Information:
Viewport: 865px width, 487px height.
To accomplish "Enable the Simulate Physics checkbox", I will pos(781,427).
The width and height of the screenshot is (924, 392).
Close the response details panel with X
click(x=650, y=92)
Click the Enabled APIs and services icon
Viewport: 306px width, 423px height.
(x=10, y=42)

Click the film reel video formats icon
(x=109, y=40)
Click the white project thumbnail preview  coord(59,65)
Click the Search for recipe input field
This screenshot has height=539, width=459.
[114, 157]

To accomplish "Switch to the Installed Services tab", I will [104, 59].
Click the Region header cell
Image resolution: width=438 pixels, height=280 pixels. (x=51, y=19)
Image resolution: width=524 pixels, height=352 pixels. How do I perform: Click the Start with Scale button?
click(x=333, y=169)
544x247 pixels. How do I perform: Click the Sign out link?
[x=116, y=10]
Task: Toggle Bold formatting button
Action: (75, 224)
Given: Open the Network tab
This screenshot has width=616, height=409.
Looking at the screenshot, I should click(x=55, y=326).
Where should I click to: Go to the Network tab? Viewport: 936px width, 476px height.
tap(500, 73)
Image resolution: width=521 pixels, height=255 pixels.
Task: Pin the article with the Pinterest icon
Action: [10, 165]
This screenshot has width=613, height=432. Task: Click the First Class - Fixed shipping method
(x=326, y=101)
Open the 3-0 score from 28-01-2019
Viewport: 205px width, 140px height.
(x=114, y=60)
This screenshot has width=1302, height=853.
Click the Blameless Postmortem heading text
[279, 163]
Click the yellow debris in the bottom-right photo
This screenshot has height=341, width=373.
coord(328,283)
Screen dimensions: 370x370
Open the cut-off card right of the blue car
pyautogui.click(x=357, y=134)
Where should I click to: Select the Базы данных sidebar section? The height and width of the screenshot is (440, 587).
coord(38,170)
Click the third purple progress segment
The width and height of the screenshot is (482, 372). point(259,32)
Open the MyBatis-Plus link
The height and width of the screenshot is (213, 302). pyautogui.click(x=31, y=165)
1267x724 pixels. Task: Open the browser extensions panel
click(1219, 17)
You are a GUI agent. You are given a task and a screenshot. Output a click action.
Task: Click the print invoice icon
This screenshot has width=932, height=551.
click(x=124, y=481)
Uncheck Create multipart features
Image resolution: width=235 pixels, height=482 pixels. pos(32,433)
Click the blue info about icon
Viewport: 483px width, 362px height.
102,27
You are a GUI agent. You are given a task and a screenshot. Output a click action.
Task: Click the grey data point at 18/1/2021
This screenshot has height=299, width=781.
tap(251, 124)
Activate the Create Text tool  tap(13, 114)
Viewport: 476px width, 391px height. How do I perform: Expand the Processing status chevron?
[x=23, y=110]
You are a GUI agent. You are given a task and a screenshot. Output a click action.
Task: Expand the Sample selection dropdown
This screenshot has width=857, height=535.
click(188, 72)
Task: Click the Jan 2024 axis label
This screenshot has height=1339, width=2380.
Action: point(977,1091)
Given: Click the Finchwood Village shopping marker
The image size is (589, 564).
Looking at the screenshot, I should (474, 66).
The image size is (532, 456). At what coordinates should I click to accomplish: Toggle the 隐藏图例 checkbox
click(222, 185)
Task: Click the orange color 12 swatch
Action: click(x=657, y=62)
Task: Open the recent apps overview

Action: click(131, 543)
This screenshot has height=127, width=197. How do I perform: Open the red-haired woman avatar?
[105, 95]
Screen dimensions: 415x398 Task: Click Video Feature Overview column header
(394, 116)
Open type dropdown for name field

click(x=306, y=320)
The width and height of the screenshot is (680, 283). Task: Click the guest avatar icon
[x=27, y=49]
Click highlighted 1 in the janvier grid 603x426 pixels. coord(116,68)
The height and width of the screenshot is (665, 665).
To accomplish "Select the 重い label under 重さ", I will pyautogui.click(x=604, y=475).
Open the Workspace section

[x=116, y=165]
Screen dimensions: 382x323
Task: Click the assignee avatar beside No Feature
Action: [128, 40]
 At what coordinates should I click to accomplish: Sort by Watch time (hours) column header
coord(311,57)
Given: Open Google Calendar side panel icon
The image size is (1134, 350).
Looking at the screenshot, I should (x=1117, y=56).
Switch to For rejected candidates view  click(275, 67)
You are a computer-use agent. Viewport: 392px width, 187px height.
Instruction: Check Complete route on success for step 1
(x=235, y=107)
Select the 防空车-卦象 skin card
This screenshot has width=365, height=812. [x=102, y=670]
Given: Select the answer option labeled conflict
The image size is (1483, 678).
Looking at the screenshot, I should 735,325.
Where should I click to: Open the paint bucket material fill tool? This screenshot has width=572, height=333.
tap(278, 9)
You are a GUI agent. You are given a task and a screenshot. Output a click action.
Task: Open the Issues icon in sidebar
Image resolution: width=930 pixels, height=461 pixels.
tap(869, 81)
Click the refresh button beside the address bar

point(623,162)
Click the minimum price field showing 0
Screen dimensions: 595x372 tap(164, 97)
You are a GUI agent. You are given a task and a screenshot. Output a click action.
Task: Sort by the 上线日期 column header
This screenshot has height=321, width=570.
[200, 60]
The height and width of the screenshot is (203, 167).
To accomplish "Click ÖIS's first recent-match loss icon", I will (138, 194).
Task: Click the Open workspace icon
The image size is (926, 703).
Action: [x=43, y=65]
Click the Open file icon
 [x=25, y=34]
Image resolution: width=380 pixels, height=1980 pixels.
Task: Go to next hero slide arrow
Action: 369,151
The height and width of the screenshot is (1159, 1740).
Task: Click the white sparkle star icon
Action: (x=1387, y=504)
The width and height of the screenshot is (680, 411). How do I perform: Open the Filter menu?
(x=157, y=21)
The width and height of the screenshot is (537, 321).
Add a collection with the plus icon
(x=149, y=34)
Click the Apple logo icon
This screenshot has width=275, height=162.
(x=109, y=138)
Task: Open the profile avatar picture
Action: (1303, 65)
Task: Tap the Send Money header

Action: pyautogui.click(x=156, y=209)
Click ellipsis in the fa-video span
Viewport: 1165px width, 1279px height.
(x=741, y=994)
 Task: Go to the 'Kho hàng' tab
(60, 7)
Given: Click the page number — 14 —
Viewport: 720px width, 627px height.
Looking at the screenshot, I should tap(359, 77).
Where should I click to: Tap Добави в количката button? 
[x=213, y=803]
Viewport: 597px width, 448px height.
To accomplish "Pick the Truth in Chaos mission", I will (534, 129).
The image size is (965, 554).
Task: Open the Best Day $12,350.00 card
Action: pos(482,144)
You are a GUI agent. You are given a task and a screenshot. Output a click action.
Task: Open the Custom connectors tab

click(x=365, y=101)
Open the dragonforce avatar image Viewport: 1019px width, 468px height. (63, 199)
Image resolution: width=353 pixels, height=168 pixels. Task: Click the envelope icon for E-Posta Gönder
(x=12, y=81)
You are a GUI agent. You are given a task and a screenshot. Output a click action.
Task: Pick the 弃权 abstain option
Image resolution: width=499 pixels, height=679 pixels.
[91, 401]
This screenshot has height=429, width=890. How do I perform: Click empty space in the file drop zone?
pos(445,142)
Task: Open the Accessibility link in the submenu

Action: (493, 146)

Exercise: The entries above must be returned exactly.

Result of the task:
Viewport: 865px width, 487px height.
To accomplish "Enable the Simulate Physics checkbox", I will pos(781,427).
The width and height of the screenshot is (924, 392).
Close the response details panel with X
click(x=650, y=92)
Click the Enabled APIs and services icon
Viewport: 306px width, 423px height.
(x=10, y=42)

Click the film reel video formats icon
(x=109, y=40)
Click the white project thumbnail preview  coord(59,65)
Click the Search for recipe input field
This screenshot has height=539, width=459.
[114, 157]

To accomplish "Switch to the Installed Services tab", I will [104, 59].
Click the Region header cell
Image resolution: width=438 pixels, height=280 pixels. (x=51, y=19)
Image resolution: width=524 pixels, height=352 pixels. How do I perform: Click the Start with Scale button?
click(x=333, y=169)
544x247 pixels. How do I perform: Click the Sign out link?
[x=116, y=10]
Task: Toggle Bold formatting button
Action: (75, 224)
Given: Open the Network tab
This screenshot has width=616, height=409.
Looking at the screenshot, I should click(x=55, y=326).
Where should I click to: Go to the Network tab? Viewport: 936px width, 476px height.
tap(500, 73)
Image resolution: width=521 pixels, height=255 pixels.
Task: Pin the article with the Pinterest icon
Action: [10, 165]
This screenshot has width=613, height=432. Task: Click the First Class - Fixed shipping method
(x=326, y=101)
Open the 3-0 score from 28-01-2019
Viewport: 205px width, 140px height.
(x=114, y=60)
This screenshot has width=1302, height=853.
Click the Blameless Postmortem heading text
[279, 163]
Click the yellow debris in the bottom-right photo
This screenshot has height=341, width=373.
coord(328,283)
Screen dimensions: 370x370
Open the cut-off card right of the blue car
pyautogui.click(x=357, y=134)
Where should I click to: Select the Базы данных sidebar section? The height and width of the screenshot is (440, 587).
coord(38,170)
Click the third purple progress segment
The width and height of the screenshot is (482, 372). point(259,32)
Open the MyBatis-Plus link
The height and width of the screenshot is (213, 302). pyautogui.click(x=31, y=165)
1267x724 pixels. Task: Open the browser extensions panel
click(1219, 17)
You are a GUI agent. You are given a task and a screenshot. Output a click action.
Task: Click the print invoice icon
This screenshot has width=932, height=551.
click(x=124, y=481)
Uncheck Create multipart features
Image resolution: width=235 pixels, height=482 pixels. pos(32,433)
Click the blue info about icon
Viewport: 483px width, 362px height.
102,27
You are a GUI agent. You are given a task and a screenshot. Output a click action.
Task: Click the grey data point at 18/1/2021
This screenshot has height=299, width=781.
tap(251, 124)
Activate the Create Text tool  tap(13, 114)
Viewport: 476px width, 391px height. How do I perform: Expand the Processing status chevron?
[x=23, y=110]
You are a GUI agent. You are given a task and a screenshot. Output a click action.
Task: Expand the Sample selection dropdown
This screenshot has width=857, height=535.
click(188, 72)
Task: Click the Jan 2024 axis label
This screenshot has height=1339, width=2380.
Action: point(977,1091)
Given: Click the Finchwood Village shopping marker
The image size is (589, 564).
Looking at the screenshot, I should (474, 66).
The image size is (532, 456). At what coordinates should I click to accomplish: Toggle the 隐藏图例 checkbox
click(222, 185)
Task: Click the orange color 12 swatch
Action: click(x=657, y=62)
Task: Open the recent apps overview

Action: click(131, 543)
This screenshot has height=127, width=197. How do I perform: Open the red-haired woman avatar?
[105, 95]
Screen dimensions: 415x398 Task: Click Video Feature Overview column header
(394, 116)
Open type dropdown for name field

click(x=306, y=320)
The width and height of the screenshot is (680, 283). Task: Click the guest avatar icon
[x=27, y=49]
Click highlighted 1 in the janvier grid 603x426 pixels. coord(116,68)
The height and width of the screenshot is (665, 665).
To accomplish "Select the 重い label under 重さ", I will pyautogui.click(x=604, y=475).
Open the Workspace section

[x=116, y=165]
Screen dimensions: 382x323
Task: Click the assignee avatar beside No Feature
Action: [128, 40]
 At what coordinates should I click to accomplish: Sort by Watch time (hours) column header
coord(311,57)
Given: Open Google Calendar side panel icon
The image size is (1134, 350).
Looking at the screenshot, I should (x=1117, y=56).
Switch to For rejected candidates view  click(275, 67)
You are a computer-use agent. Viewport: 392px width, 187px height.
Instruction: Check Complete route on success for step 1
(x=235, y=107)
Select the 防空车-卦象 skin card
This screenshot has width=365, height=812. [x=102, y=670]
Given: Select the answer option labeled conflict
The image size is (1483, 678).
Looking at the screenshot, I should 735,325.
Where should I click to: Open the paint bucket material fill tool? This screenshot has width=572, height=333.
tap(278, 9)
You are a GUI agent. You are given a task and a screenshot. Output a click action.
Task: Open the Issues icon in sidebar
Image resolution: width=930 pixels, height=461 pixels.
tap(869, 81)
Click the refresh button beside the address bar

point(623,162)
Click the minimum price field showing 0
Screen dimensions: 595x372 tap(164, 97)
You are a GUI agent. You are given a task and a screenshot. Output a click action.
Task: Sort by the 上线日期 column header
This screenshot has height=321, width=570.
[200, 60]
The height and width of the screenshot is (203, 167).
To accomplish "Click ÖIS's first recent-match loss icon", I will (138, 194).
Task: Click the Open workspace icon
The image size is (926, 703).
Action: [x=43, y=65]
Click the Open file icon
 [x=25, y=34]
Image resolution: width=380 pixels, height=1980 pixels.
Task: Go to next hero slide arrow
Action: 369,151
The height and width of the screenshot is (1159, 1740).
Task: Click the white sparkle star icon
Action: (x=1387, y=504)
The width and height of the screenshot is (680, 411). How do I perform: Open the Filter menu?
(x=157, y=21)
The width and height of the screenshot is (537, 321).
Add a collection with the plus icon
(x=149, y=34)
Click the Apple logo icon
This screenshot has width=275, height=162.
(x=109, y=138)
Task: Open the profile avatar picture
Action: (1303, 65)
Task: Tap the Send Money header

Action: pyautogui.click(x=156, y=209)
Click ellipsis in the fa-video span
Viewport: 1165px width, 1279px height.
(x=741, y=994)
 Task: Go to the 'Kho hàng' tab
(60, 7)
Given: Click the page number — 14 —
Viewport: 720px width, 627px height.
Looking at the screenshot, I should tap(359, 77).
Where should I click to: Tap Добави в количката button? 
[x=213, y=803]
Viewport: 597px width, 448px height.
To accomplish "Pick the Truth in Chaos mission", I will (534, 129).
The image size is (965, 554).
Task: Open the Best Day $12,350.00 card
Action: pos(482,144)
You are a GUI agent. You are given a task and a screenshot. Output a click action.
Task: Open the Custom connectors tab

click(x=365, y=101)
Open the dragonforce avatar image Viewport: 1019px width, 468px height. (63, 199)
Image resolution: width=353 pixels, height=168 pixels. Task: Click the envelope icon for E-Posta Gönder
(x=12, y=81)
You are a GUI agent. You are given a task and a screenshot. Output a click action.
Task: Pick the 弃权 abstain option
Image resolution: width=499 pixels, height=679 pixels.
[91, 401]
This screenshot has height=429, width=890. How do I perform: Click empty space in the file drop zone?
pos(445,142)
Task: Open the Accessibility link in the submenu

Action: (493, 146)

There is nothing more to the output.